How to Deal with a Know-It-All

You can begin training the person to be a calm, loyal companion by employing one or more of the following responses:

1. Fight to win.
If you're in a feisty mood and you're confident you can beat the know-it-all at the intellectual dominance game, you may decide to argue your rival into submission. This is what we're trained to do in school, but I use it only as a last resort, since it tends to leave both contestants growling, angry, and bleeding from wounds to the ego. Choose another method for know-it-alls you want to remain part of your immediate pack. If you do decide to exert dominance, say something like: "Laplace? Mechanist determinism? Oh, please. Unless you plan to ignore all of postmodernism, as well as both Heisenberg and Kant, it's incontestable that uncertainty and subjectivity are experiential absolutes. Ergo, I stand by my position: You never know what's going to happen."

2. Change the stakes.
If you want a know-it-all to stay in your pack, there's a better way to deal with a dominance challenge than wading into the IQ challenge. Approach your know-it-all at the level of EQ. Know-it-alls are weak as puppies in this area, so be gentle. In a soft, nonaggressive tone, say: "Pat, I think you're showing off your brain to get social acceptance. The thing is, that really doesn't work. Think how you'd feel about a rich person who wouldn't stop harping about their net worth."

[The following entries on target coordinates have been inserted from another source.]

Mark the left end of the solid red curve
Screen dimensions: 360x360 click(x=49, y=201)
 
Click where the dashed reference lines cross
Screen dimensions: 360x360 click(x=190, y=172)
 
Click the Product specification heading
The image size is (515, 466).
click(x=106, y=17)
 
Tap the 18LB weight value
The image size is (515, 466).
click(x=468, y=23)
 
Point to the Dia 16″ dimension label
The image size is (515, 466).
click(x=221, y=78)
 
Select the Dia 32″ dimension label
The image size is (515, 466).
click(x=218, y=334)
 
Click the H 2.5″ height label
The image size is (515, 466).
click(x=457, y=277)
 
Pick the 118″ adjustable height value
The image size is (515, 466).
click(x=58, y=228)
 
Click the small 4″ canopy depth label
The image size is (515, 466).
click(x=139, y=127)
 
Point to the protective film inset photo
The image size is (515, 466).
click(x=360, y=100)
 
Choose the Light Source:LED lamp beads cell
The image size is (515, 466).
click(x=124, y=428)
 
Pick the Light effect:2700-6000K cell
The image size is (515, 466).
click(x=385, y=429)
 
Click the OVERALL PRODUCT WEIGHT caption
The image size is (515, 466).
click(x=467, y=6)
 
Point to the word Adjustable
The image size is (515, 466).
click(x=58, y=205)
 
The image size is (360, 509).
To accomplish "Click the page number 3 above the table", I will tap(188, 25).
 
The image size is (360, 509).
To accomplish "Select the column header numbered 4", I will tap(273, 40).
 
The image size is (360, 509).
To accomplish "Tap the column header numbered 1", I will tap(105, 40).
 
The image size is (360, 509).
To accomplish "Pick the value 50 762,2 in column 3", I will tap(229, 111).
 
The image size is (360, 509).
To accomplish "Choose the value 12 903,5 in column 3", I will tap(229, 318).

The know-it-all will respond, "Don't you mean 'a rich person who wouldn't stop harping about his or her net worth'?" Say, "Pat, you're doing it again."

If a few such prompts have no effect on the know-it-all's behavior, you may have to consider an appropriate shelter, such as a research institute or a Tolkien convention, where the organization helps place know-it-alls in better homes. But don't do this without trying the next technique.

3. Put your know-it-all to work.
I've seen this gentle social training succeed on others and, more to the point, on me. That's right: By breed I am a know-it-all. But ever since a kindly teacher took me aside and explained that my behavior was the social equivalent of leprosy, I've tried hard to overcome my genes. Sadly, I passed on many know-it-all traits to my children—even my son with Down syndrome, who, when I corrected him for skipping numbers on a kindergarten counting assignment, gave me a withering look and said, "Hello, I was counting by fives." My kids and I are "useless factoid" know-it-alls. We rarely dress ourselves correctly, but we know all about, say, the mating rituals of penguins. It's not that we mean harm; it's just that we're a working breed, like German shepherds or bulldogs. What we want most is to be of service.

You can see this nerdy yearning in books like Jurassic Park or The Da Vinci Code, which are about know-it-alls who wind up in ridiculously contrived circumstances where their knowledge of dinosaur behavior or Catholic symbology actually comes in handy. Such opportunities are rare in the real world. For instance, my family cherishes the know-it-all euphoria we felt when I discovered a small but terrifying creature in our basement and my daughter correctly identified it as a Costa Rican tailless whip scorpion. (Of course, we had no clue what to do with it. We named it Vivian and placed it under 24-hour surveillance until someone thought of sucking it into the vacuum cleaner.)